__Trecho do texto__
<<<<
Aqui, podemos notar, do mesmo modo, a forte dicção popular, de inspiração medieval, presente no emprego da medida velha e da temática, próxima as das cantigas de amigo. Além disso, aqui permanece a tensão entre a simplicidade da poesia popular e o jogo de ideias mais sofisticado. Um outro ponto interessante são os elementos de comparação, que também serão importantes na poesia barroca, posteriormente.
A poesia lírica erudita camoniana
A poesia lírica erudita de Luís de Camões tem como base, principalmente a poesia italiana. Em termos de formas literárias, privilegiava o soneto. Do mesmo modo, a poesia camoniana apresentava-se como odes, écoglas, elegias, oitavas, tercetos e sextetos. A medida era a nova que, como vimos, empregava versos decassílabos.
A temática da lírica erudita camoniana versa sobre questões filosóficas e existenciais e revela um pensamento complexo e tenso. Muito se pensa sobre o desassossego, a inadequação e as contradições do mundo, como podemos perceber no poema Ao desconcerto do mundo.
Ao desconcerto do mundo”:
Os bons vi sempre passar
No mundo graves tormentos;
E para mais me espantar,
Os maus vi sempre nadar
Em mar de contentamentos.
Cuidando alcançar assim
O bem tão mal ordenado,
Fui mau, mas fui castigado.
Assim que, só para mim,
Anda o mundo concertado.
>>>>
__Dados fornecidos__
<<<<
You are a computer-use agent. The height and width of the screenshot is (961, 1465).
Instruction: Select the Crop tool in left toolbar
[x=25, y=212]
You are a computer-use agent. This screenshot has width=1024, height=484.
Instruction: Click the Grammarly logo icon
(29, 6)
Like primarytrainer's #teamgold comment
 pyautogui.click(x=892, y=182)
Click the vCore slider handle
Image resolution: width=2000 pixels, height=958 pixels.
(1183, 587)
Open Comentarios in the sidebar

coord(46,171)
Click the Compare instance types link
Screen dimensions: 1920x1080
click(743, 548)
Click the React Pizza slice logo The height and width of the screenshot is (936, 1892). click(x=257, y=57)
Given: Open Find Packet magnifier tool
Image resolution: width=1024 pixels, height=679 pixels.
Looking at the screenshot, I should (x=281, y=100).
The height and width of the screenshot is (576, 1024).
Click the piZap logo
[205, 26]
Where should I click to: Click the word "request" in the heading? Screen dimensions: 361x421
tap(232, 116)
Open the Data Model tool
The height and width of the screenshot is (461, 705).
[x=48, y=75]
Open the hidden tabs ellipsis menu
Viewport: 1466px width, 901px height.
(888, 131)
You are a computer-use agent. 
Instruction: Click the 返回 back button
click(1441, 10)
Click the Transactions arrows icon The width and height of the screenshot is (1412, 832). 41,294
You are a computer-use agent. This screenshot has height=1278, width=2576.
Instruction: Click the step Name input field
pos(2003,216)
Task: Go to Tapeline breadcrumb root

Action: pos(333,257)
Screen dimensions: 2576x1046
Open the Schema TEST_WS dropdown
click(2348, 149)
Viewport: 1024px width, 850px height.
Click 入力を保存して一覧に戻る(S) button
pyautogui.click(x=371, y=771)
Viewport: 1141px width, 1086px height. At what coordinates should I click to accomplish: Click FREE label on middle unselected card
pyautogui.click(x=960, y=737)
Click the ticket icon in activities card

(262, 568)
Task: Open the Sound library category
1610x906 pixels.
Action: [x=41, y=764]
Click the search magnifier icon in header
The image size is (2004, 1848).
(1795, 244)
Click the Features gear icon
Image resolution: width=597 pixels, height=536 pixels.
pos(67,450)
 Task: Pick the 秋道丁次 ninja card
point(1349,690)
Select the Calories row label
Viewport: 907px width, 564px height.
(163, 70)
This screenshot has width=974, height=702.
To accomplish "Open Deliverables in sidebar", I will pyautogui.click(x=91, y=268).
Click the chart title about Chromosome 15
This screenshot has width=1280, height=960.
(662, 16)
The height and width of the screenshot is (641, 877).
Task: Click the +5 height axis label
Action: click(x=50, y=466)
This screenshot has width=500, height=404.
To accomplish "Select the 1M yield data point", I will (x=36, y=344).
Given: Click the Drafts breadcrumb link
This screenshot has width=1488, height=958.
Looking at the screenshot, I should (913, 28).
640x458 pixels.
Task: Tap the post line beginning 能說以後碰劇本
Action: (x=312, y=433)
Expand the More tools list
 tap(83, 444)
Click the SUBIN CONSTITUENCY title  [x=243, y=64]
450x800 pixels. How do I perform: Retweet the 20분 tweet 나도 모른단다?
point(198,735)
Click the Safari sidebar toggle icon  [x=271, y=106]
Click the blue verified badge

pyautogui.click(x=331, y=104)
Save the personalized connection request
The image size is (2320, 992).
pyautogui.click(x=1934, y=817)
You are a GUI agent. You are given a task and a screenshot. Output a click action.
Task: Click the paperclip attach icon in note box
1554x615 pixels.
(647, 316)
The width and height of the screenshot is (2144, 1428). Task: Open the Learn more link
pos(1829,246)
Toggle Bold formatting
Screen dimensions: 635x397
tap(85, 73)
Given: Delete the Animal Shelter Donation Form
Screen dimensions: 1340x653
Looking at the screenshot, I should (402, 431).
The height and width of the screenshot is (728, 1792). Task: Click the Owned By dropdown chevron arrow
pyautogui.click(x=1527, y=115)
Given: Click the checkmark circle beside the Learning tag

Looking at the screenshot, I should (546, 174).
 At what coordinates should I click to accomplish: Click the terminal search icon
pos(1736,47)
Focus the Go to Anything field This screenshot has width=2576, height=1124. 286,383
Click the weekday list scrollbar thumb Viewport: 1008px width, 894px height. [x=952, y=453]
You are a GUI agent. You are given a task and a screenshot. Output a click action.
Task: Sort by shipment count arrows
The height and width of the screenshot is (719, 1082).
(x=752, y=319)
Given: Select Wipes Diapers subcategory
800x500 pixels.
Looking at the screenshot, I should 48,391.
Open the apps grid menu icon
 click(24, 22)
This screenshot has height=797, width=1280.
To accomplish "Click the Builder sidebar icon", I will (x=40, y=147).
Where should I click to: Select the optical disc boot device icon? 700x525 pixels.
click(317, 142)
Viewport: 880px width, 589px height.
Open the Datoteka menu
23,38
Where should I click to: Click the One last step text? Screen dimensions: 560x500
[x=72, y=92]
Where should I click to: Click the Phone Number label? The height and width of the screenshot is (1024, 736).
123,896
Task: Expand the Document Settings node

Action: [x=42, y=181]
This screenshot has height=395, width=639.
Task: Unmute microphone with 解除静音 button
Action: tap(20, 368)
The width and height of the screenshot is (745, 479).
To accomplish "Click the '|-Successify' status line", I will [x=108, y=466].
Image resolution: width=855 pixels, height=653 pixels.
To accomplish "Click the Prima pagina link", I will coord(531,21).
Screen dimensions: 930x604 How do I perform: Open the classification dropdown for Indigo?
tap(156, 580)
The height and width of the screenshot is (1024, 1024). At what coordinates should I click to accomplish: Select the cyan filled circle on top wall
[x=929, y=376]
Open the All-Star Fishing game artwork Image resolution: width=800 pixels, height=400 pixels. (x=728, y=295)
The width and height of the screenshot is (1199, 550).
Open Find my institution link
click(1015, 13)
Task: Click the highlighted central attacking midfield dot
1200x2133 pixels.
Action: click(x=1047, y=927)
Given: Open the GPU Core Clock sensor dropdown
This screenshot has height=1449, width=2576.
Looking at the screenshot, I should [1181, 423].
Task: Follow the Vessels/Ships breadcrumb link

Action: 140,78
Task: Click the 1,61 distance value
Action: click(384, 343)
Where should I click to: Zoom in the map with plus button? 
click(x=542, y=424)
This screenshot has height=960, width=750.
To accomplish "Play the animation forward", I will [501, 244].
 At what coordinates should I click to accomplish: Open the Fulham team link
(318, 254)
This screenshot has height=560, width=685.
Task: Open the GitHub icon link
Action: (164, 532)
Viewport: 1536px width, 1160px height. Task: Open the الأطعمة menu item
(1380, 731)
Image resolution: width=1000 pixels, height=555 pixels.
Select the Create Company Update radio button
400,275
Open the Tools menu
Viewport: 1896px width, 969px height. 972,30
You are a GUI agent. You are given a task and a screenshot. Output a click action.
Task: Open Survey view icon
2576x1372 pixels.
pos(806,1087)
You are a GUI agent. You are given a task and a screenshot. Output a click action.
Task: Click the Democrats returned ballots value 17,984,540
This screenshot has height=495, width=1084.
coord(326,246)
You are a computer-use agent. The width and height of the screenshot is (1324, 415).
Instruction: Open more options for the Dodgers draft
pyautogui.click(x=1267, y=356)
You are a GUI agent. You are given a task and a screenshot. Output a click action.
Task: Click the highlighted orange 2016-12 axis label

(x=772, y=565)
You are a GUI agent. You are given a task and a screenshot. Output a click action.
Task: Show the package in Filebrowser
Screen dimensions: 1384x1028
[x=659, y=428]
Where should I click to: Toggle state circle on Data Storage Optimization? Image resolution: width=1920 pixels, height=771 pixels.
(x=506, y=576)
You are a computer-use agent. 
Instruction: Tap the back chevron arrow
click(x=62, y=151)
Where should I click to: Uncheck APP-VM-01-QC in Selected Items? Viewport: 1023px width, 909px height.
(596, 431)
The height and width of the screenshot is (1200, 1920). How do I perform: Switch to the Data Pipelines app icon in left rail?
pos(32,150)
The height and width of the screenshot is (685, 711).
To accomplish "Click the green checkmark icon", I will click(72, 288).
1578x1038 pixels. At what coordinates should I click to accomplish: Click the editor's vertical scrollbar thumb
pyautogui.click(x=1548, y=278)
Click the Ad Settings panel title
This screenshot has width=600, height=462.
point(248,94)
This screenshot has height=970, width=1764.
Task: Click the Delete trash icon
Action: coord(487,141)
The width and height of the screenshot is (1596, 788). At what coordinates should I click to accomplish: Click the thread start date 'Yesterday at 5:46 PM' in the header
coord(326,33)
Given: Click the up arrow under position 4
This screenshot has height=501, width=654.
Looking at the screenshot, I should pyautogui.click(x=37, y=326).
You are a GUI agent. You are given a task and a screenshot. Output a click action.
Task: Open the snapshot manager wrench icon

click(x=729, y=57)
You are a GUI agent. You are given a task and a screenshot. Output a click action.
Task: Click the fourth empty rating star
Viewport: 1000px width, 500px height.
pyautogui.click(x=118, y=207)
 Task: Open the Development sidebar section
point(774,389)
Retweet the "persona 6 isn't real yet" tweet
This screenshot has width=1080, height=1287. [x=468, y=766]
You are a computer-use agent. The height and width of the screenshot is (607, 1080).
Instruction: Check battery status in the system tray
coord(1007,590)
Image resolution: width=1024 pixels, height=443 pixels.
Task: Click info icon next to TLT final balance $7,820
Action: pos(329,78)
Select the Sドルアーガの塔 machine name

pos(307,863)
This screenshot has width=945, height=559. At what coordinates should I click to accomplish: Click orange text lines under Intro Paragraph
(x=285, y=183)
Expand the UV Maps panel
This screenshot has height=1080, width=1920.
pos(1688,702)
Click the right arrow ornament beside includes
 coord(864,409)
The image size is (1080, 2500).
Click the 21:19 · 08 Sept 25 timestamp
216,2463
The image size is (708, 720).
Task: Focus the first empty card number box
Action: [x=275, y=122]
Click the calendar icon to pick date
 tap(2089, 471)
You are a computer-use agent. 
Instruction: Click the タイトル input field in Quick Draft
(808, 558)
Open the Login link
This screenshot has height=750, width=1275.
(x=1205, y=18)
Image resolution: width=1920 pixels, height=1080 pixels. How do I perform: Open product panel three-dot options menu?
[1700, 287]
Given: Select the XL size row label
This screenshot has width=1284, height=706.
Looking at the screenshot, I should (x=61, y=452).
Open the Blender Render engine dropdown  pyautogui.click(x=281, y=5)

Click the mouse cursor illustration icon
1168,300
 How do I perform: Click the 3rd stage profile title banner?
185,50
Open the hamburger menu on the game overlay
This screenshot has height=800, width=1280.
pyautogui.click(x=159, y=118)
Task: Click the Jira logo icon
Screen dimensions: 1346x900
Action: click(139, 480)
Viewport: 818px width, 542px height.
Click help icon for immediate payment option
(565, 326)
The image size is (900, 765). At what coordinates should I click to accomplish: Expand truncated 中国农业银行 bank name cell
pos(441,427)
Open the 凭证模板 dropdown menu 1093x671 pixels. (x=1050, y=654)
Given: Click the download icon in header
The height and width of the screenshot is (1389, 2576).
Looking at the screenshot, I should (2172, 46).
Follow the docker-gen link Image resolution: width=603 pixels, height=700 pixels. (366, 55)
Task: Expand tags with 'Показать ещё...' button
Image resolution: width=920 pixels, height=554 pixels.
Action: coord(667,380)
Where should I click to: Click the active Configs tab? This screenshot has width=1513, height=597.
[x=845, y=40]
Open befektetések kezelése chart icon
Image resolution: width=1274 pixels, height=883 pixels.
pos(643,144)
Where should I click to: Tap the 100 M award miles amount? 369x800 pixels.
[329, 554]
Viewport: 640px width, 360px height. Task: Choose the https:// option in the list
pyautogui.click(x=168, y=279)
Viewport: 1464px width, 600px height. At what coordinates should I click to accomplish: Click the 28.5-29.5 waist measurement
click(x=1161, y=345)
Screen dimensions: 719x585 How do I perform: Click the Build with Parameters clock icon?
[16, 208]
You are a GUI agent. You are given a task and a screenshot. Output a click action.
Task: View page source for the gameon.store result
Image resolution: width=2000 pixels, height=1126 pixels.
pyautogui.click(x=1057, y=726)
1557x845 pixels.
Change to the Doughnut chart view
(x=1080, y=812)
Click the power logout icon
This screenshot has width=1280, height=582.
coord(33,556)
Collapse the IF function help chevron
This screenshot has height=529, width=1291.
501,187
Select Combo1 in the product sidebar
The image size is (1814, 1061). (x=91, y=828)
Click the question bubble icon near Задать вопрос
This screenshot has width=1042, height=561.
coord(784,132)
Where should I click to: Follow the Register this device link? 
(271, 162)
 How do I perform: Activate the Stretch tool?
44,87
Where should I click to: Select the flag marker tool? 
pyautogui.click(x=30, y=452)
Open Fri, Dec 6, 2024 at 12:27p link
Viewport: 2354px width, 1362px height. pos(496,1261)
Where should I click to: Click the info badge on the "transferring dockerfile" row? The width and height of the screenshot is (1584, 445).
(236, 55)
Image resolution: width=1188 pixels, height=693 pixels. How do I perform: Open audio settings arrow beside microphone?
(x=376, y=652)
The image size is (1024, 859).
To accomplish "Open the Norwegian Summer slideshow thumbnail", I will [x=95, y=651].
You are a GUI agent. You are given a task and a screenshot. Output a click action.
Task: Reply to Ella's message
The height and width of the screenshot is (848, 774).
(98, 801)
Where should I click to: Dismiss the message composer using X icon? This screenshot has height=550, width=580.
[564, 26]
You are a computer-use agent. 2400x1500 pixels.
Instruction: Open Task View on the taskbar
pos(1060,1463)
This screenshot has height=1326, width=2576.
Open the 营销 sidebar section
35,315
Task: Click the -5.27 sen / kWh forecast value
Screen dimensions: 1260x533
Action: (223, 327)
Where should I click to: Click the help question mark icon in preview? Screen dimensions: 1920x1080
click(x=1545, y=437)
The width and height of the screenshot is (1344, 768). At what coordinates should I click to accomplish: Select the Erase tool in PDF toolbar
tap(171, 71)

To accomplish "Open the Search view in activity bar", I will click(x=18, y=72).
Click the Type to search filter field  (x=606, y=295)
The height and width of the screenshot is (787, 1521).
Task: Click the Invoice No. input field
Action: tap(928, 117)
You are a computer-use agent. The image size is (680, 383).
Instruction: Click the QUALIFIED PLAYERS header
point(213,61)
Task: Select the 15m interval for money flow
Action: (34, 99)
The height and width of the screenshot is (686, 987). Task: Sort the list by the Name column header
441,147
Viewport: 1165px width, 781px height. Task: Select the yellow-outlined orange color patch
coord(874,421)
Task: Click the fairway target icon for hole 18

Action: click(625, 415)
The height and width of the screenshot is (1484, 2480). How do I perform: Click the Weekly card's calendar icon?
>>>>
__Exercícios__
A. Imprima a parte do trecho sobre a poesia de Camões que começa em "A temática da" e termina em "mar de contentamentos.".
B. Segundo o trecho sobre a poesia de Camões, qual forma literária a lírica erudita camoniana privilegiava?

__Soluções completas__
A.
A temática da lírica erudita camoniana versa sobre questões filosóficas e existenciais e revela um pensamento complexo e tenso. Muito se pensa sobre o desassossego, a inadequação e as contradições do mundo, como podemos perceber no poema Ao desconcerto do mundo.
Ao desconcerto do mundo”:
Os bons vi sempre passar
No mundo graves tormentos;
E para mais me espantar,
Os maus vi sempre nadar
Em mar de contentamentos.

B. O soneto.